The use of gas bubbles to agitate a molten metal during solidification for a purpose of grain refinement through generating thixotropic slurries for rheocasting was introduced in 2006.[105,106] The essence of the apparatus is a porous graphite rod, with approximately 10 pct porosity, used as a diffuser (Figure 14). When mounted in a steel crucible and connected to an argon gas cylinder, it injects fine gas bubbles into the melt. A combination of rapid cooling and vigorous convection during solidification led to grain refinement in the A357 aluminum alloy. This method, called a gas-induced semisolid process was tested with the A356 alloy during sand casting.[107] A similar method, called rotating gas bubble stirring treatment, was found to be effective for magnesium alloys.[108] It relies on injecting fine gas bubbles into the melt during solidification through a rotating steel diffuser. As a result, fine and spherical α-Mg particles of the primary solid were obtained in an AZ91-2 wt pct Ca alloy. The formation of globular morphology was attributed to two phenomena: copious nucleation induced by cooling effect of gas bubbles and dendrite fragmentation, caused by stirring effect of bubbles.

Fig. 14

Schematics of the apparatus used for grain refinement by melt mixing during solidification exploring gas bubbles purged by the porous graphite rod in the center. The porous graphite is used to purge gas with fine bubbles. Reproduced from Ref. [105] with permission of Elsevier

Role of Solid State Deformation Preceding Melting

In previous sections, treatment was exclusively focused on a fully liquid state. Nevertheless, the nature of liquid alloy coexisting with solid, as is the case in the solidus–liquidus range, can also be controlled by a deformation history of its solid state prior to melting. The phenomenon is generally known as stress (or strain) induced melt activation (SIMA) and is classified as a route of generating globular structures for semisolid processing.[2] The full cycle involves four stages: casting, hot working, recrystallization, and partial melting. The term of RAP, developed as an acronym for the last two stages, exists in the literature as an equivalent to SIMA.[109]

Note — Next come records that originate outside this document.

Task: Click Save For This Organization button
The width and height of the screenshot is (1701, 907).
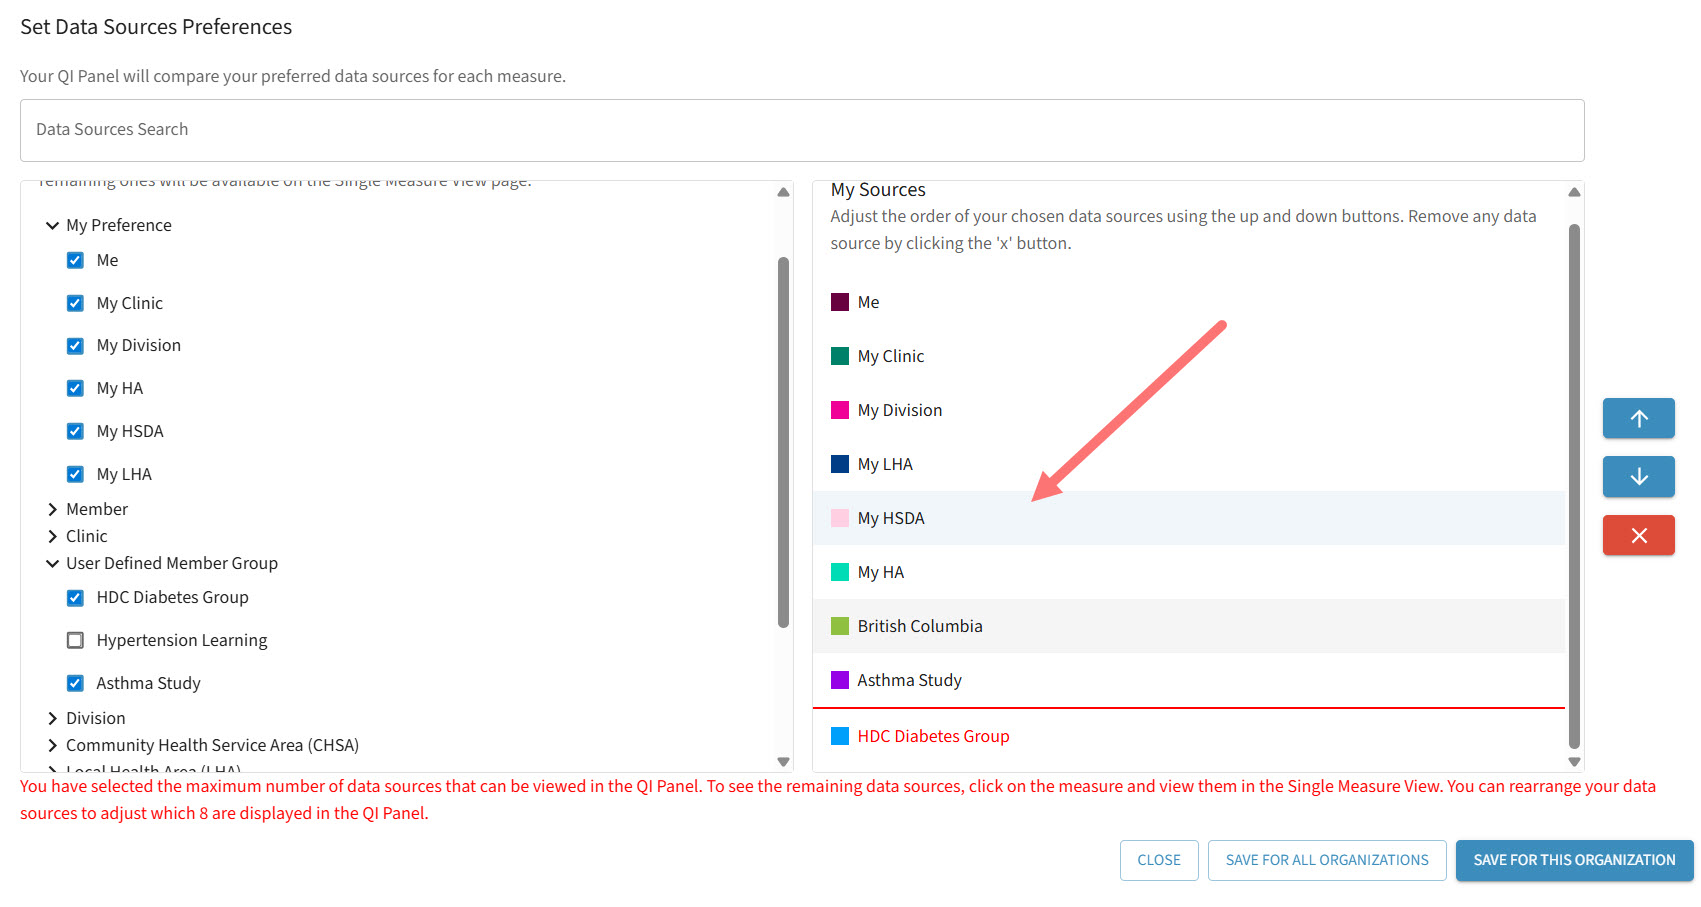Action: tap(1573, 860)
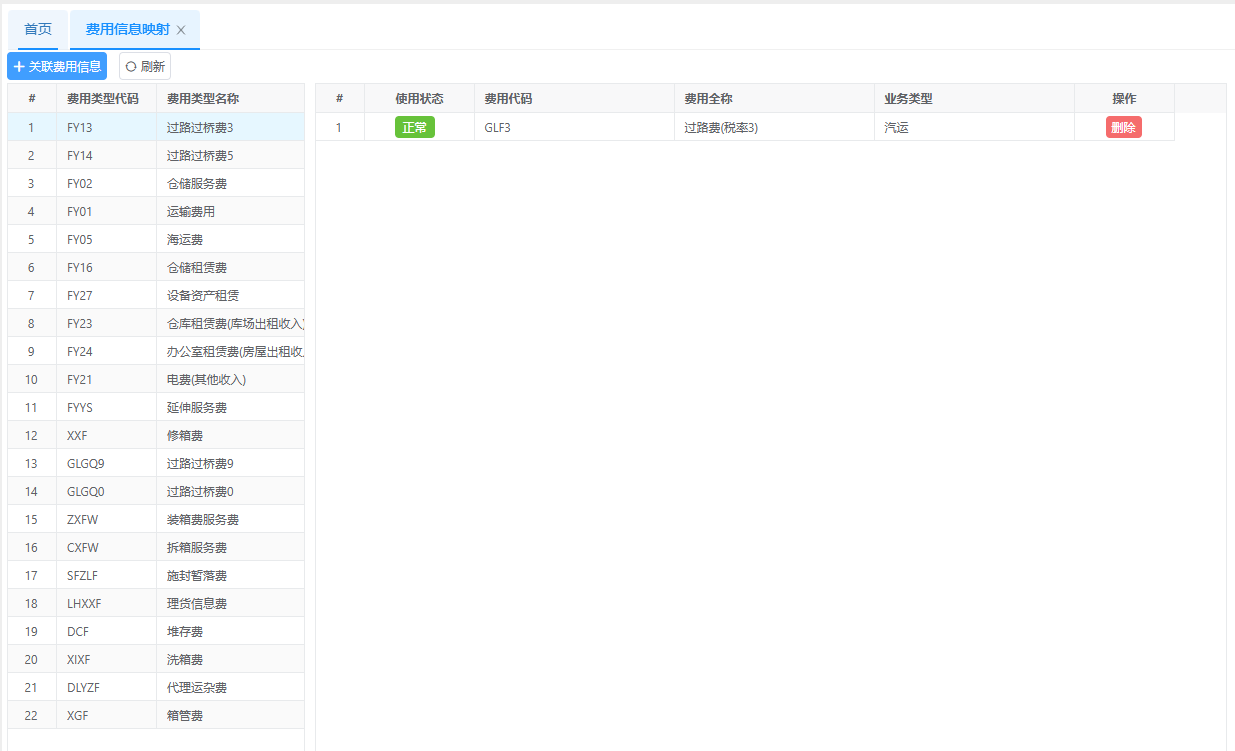Click the 刷新 refresh button
The height and width of the screenshot is (751, 1235).
[145, 66]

The common techniques of imposing deformation include rolling,[110] extrusion,[111,112] and severe plastic deformation such as by equal channel angular pressing (ECAP).[113] A combination of hot rolling and ECAP was also found to generate a thixotropic microstructure in Mg-3 wt pct Zn alloy after reheating to a semisolid state.[114] Another combination explored to create thixotropic slurry is warm multiforging followed by recrystallization and partial melting. The method was tested for the 7175 aluminum alloy.[115] The SIMA mechanism is responsible for transformation of coarse metal particulates into thixotropic slurry during commercial-scale processing of metals within an injection molding barrel.[116,117] The limitation of SIMA is the maximum size of the component where cold deformation can be introduced. In practice, cross sections activated are rather small, for some deformation techniques below 30 mm.

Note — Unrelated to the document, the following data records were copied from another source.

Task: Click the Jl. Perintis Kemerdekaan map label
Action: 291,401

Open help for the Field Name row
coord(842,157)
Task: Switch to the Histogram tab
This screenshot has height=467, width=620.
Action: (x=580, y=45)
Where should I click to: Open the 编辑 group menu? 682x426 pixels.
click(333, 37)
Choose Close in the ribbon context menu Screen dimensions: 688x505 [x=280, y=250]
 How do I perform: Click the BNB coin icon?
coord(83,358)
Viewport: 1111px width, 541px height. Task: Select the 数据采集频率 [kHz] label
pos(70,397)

Application Areas and Benefits of LME

The applications where LME can benefit the quality of cast components, described in this section, do not emphasize the conventional alloying, degassing, and melt purification.

Casting Integrity

Particular attention has been paid recently to so-called high integrity (or structural) castings, where after solidification, the net-shape parts have negligible porosity.[118] There are many factors affecting casting integrity in addition to alloy chemistry, including die/mold design, casting technique, and process parameters. An application of vibration during filling of thin wall investment castings, applied at sufficiently high temperature, increases metal fluidity. For the A356 aluminum alloy at temperatures exceeding 1023 K (750 °C), the fluidity increase reached 17 pct.[119] Similarly, a vibration during welding, seen as a widely accepted manufacturing procedure, led to grain refinement, improved weld integrity, and mechanical properties.[120] Substantial advantages are expected after application of LME to casting of fully molten alloys using the HPDC technique. The ability to achieve low porosity in predictable locations is seen as the major commercial gain in mass-scale production of net shape components. It is clear that the better quality components with higher strength lead to a series of savings due to the possibility of component size reduction for the same application causing lower material and energy consumption and a smaller machine needed to manufacture it translating to lower capital investment. The casting integrity is discussed further in a later section.

Grain Refinement

The grain size is seen as the primary feature describing the casting microstructure. For most alloys, grain refinement leads to an improvement of their structural homogeneity and mechanical properties. During conventional casting, the alloy grain size is affected by its chemical composition and by temperature of the molten state, temperature of the mold/die, and cooling rate.[121–123] Thus, the refined grain size is commonly seen as the benefit of LME. It should be emphasized that the grain size in cast structures may be interpreted differently than that in the wrought state. Therefore, to assess literature conclusions, it should be checked first what morphological feature was exactly measured. In some cases, a refinement is interpreted through a reduction of dendrites and quantified through secondary dendrite arm spacing. Also, a replacement of dendritic structures with globular ones is often seen as a refinement although a diameter of the primary solid particles may reach an order of 500 μm.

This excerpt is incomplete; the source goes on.